» EXERCISE
Count every line in the entries that holds the word "with". The reply is that count alone.

» WORKING DATA
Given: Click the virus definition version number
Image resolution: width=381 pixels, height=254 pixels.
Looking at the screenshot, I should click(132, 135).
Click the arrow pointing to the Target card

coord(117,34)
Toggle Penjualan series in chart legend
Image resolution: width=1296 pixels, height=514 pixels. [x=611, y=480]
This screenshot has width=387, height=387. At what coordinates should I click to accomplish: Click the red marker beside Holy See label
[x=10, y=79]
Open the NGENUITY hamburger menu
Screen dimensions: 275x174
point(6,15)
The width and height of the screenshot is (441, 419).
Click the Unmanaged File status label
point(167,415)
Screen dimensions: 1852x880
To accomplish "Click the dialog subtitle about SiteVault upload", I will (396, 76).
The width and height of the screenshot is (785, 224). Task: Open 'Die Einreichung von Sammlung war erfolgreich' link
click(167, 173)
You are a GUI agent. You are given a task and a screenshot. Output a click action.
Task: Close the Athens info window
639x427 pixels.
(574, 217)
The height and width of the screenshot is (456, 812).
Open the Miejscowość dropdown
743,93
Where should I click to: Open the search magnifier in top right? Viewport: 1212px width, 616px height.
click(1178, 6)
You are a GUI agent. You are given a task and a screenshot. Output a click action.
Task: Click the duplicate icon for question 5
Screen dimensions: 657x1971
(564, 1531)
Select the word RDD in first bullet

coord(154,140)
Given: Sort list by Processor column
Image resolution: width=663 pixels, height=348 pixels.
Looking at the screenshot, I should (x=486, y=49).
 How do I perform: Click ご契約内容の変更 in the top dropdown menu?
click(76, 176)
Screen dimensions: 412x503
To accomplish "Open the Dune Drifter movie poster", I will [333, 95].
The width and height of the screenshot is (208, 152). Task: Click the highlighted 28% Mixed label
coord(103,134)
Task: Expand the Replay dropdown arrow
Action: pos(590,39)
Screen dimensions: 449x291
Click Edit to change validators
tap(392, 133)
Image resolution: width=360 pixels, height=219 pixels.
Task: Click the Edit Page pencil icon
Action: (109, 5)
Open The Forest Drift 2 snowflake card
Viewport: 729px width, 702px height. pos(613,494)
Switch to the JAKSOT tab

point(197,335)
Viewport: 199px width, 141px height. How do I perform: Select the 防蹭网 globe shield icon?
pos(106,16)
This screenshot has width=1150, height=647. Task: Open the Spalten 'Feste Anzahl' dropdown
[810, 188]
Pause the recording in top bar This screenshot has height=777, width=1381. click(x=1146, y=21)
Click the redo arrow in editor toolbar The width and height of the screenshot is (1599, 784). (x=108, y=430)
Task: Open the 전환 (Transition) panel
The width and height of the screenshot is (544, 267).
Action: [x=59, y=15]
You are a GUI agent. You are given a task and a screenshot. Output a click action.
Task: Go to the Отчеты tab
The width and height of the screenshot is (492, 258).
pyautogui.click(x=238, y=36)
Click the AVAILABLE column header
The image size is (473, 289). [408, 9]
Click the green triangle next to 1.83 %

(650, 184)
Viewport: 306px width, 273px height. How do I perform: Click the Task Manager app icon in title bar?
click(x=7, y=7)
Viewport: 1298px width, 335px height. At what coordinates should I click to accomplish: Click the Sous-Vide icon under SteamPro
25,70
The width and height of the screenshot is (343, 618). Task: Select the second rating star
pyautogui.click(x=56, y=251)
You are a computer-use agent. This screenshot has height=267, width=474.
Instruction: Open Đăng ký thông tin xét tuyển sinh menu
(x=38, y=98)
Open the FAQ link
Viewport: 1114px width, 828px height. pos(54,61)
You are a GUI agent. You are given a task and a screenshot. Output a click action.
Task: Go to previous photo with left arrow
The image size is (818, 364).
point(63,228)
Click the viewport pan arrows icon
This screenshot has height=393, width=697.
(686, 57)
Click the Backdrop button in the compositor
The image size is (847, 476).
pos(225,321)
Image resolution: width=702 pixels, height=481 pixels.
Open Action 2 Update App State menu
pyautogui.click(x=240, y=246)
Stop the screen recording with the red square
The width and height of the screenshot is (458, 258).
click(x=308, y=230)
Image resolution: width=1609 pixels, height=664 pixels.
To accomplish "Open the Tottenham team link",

» ANSWER TO THE EXERCISE
2